Aim of the exercise:
In the text about the Defeater album Empty Days & Sleepless Nights, how many acoustic tracks make up the second part, Sleepless Nights?

Selected text:
(begin)
Studio album by Defeater
- Released: March 8, 2011
- Recorded: 2010
- Genre: Melodic hardcore, post-hardcore acoustic
- Length: 49:34
- Label: Bridge 9 (BR9144)
- Producer: Jay Maas

Defeater chronology
| Lost Ground (EP) (2009) | Empty Days & Sleepless Nights (2011) | Letters Home (2013) |

= Empty Days & Sleepless Nights =

Empty Days & Sleepless Nights is the second studio album by the American melodic hardcore band Defeater. The album was released on March 8, 2011, through Bridge Nine Records. It was recorded at guitarist Jay Maas' Getaway Recording Studios in Wakefield, Massachusetts.

Professional ratings
Review scores
| Source | Rating |
| AbsolutePunk | (90%) |
| Alternative Press | Star |
| Rock Sound | (9/10) |
| Sputnikmusic | (3.5/5) |

==Background==
Though bassist Mike Poulin was a member of the band at the time, bass on the record was contributed by former guitarist Gus Pesce and Jay Maas. The album is split into two parts; the first, Empty Days, showcases the band's usual melodic/post-hardcore style, while the second, Sleepless Nights consists of 4 acoustic tracks. Like Defeater's other records, it is a concept album, following the story of a different character from the plot outline first presented in Travels.
(end)
Dataset content:
(begin)
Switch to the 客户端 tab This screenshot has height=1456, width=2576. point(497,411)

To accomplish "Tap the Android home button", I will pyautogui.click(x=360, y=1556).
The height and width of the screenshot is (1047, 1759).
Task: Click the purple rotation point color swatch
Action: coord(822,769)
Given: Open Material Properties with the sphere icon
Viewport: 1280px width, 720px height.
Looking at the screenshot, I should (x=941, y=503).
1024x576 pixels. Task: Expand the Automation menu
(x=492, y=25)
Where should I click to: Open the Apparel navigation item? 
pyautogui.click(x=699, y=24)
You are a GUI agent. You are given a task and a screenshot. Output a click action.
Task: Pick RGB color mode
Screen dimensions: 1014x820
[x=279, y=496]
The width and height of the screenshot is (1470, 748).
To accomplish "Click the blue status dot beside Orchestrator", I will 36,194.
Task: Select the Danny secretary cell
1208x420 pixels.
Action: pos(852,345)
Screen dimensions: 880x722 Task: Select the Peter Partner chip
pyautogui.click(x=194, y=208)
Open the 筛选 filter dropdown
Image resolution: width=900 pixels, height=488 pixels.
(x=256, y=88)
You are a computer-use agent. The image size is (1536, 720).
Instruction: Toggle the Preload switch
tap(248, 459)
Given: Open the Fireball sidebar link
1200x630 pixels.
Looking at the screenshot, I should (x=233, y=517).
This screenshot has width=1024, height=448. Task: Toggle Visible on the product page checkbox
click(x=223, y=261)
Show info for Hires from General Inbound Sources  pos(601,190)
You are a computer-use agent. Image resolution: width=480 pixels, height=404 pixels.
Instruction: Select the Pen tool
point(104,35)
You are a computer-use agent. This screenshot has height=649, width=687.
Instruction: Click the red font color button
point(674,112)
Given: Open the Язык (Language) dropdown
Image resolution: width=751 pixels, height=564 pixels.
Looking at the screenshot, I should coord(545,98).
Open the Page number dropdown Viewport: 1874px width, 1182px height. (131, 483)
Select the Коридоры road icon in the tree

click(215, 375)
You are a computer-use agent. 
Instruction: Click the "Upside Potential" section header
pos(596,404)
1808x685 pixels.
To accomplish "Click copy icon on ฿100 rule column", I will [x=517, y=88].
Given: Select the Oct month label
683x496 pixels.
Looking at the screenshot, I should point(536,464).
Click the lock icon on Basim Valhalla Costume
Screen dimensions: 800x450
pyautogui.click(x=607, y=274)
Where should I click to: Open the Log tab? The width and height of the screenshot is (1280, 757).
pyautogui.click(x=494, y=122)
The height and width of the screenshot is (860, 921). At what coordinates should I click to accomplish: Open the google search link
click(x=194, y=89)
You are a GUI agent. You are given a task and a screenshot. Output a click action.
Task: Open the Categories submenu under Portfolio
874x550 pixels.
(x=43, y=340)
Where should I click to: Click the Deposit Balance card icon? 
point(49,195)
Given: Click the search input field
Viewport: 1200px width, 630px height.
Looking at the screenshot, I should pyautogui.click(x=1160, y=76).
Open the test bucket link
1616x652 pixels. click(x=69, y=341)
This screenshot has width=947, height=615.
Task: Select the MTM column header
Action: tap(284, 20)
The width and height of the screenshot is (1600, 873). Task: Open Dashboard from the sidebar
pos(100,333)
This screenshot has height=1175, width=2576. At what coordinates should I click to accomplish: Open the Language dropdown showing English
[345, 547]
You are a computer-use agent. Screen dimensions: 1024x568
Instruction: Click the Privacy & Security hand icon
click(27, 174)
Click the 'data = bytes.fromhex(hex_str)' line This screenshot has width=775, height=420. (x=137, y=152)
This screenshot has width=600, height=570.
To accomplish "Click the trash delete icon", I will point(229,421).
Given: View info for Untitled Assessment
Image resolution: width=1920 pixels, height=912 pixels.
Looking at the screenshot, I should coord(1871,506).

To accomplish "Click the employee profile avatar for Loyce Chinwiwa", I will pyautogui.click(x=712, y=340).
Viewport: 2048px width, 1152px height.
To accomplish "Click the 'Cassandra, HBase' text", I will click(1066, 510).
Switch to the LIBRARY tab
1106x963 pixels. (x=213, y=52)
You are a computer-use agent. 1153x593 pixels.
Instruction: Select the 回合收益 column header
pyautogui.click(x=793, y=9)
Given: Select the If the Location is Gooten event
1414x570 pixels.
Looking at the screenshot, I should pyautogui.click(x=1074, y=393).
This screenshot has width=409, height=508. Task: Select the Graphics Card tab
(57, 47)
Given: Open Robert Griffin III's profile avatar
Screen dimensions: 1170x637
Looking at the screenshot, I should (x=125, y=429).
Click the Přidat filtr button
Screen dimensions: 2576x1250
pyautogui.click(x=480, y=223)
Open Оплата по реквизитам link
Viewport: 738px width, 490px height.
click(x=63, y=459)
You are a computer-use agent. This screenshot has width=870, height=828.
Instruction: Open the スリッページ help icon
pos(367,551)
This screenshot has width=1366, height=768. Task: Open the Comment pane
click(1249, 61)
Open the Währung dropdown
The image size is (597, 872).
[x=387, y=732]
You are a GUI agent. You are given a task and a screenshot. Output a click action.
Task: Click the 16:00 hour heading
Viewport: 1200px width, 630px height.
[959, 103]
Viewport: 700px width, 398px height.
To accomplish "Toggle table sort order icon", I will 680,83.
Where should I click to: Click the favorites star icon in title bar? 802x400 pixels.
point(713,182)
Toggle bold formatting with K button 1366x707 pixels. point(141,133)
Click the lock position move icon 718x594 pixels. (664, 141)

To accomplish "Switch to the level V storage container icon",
(end)
Answer in full:
Four acoustic tracks.